Itapuã realiza o milagre do azul

e transforma em melodia o batuque das águas.

Acarajé com pimenta, natural água de coco,

papo animado com baiana pele ônix,

coração brilhante!

Direção a Oxalá!

Assistir Amaralina,

amar Ondina,

aportar na Barra,

iluminar-se no Farol

- o Porto-pôr-do-sol merece reverência,

qualquer idioma, ideologia, crença.

Namorar morenas belas e/ou lourinhas, não menos!...

Sair-se-de-si, de marré-de-si, na marra!

Onda forte, maré mansa,

- sempre quentinha!

Um mergulho será recebido por Iemanjá

como gesto do mais-puro-amor...

e lavada a alma em água-de-cheiro,

misturar-se ao mulato, ao branco, ao negro, ao gringo, ao grego...

destilar poesia &canção, ritmo & corres...

e dores de orgásmicos amores

como parte de tempero do baiano e seus valores.

Mas no dia 31 de dezembro daquele mesmo ano deitei para dormir e tive um fantástico sonho. Estávamos, eu e ela num campo indescritivelmente lindo, gramado e florido qual um moderníssimo cemitério, sem catacumba, sem o clima pesado de um campo santo. Vestíamos túnicas brancas como gregas com grosso cordão dourado na cintura e uma coroa de flores, daquele mesmo jardim, na cabeça. Eu terminava de fazer duas alianças de uma espécie de fumaça fácil de modelar e custosa de dissipar e as colocava no meu e no dedo dela – o mesmo em que se põe no ato matrimonial. Olhávamo-nos muito profundamente dentro dos olhos e dizíamo-nos ao mesmo tempo: eu te amo!

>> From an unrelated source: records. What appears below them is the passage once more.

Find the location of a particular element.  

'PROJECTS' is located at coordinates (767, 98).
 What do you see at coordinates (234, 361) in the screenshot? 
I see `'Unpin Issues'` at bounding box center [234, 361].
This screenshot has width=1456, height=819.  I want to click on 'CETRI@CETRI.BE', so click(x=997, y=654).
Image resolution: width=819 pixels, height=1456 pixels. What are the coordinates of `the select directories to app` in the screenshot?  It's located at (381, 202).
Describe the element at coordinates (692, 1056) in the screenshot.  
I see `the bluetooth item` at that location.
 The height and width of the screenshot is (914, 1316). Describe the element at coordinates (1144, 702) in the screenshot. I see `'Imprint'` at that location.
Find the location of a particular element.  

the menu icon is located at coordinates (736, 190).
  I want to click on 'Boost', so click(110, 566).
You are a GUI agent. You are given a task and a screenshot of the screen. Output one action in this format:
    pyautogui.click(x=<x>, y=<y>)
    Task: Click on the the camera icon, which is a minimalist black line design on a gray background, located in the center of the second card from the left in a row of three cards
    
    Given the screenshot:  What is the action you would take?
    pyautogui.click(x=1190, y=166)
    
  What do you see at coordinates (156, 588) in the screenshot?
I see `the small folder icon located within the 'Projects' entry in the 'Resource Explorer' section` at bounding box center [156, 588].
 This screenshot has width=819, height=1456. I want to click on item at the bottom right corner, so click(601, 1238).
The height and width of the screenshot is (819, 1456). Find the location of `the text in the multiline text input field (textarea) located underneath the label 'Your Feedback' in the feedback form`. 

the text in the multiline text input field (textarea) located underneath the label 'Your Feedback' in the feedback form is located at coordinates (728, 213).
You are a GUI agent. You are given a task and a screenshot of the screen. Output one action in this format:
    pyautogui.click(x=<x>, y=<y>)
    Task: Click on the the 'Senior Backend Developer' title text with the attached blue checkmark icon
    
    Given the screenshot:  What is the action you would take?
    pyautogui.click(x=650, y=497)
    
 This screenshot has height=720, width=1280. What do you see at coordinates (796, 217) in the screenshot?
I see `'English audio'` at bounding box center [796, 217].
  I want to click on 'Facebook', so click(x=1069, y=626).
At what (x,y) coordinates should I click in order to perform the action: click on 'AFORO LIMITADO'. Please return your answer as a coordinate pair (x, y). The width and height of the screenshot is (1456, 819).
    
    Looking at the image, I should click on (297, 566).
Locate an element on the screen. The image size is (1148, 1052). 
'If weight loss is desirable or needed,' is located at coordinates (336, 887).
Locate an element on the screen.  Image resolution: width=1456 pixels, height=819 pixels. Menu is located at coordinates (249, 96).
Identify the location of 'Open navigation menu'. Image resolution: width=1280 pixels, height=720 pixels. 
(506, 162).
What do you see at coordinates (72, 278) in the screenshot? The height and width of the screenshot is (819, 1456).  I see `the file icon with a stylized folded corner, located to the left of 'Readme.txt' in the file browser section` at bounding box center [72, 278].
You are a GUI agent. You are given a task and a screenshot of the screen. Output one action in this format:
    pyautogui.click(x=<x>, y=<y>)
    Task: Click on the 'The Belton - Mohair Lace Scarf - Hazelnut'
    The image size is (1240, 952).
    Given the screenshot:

De repente, uma voz temperada e em reverberação, vinda, eu não sei de onde, mas entre ondas de raios solares, dizia-nos: vocês não vão poder casar. Vocês são irmãos desde sempre e serão amigos para toda eternidade! Vocês estão entre os meus preferidos e têm uma missão nessa vida que estão vivendo. Peçam perdão um ao outro por terem infringido a lei da verdadeira fraternidade e amizade. Depois essa voz muito distante voltou a balbuciar quase em silêncio, mas permitindo-nos uma leitura labial: “Eu amo vocês, filhos”.

Acordei e permaneci deitado em minha cama, quase uma hora meditando sobre o sonho. Liguei para ela, confirmamos um encontro já marcado como sempre na parte da tarde no mesmo local de sempre e contei-lhe o que ocorrera na noite.

Ouvi dela que na mesma noite sonhara comigo um sonho diferente do meu, mas com a mesma mensagem e dali em diante e até hoje e para sempre seremos amigos eternos e sem resquício algum de remorso ou culpa pelo outro tipo de amor que também cometemos. Até porque esteve sempre escrito nos anais do inexplicável sentido da vida e que teríamos mesmo que resolver nesta vida!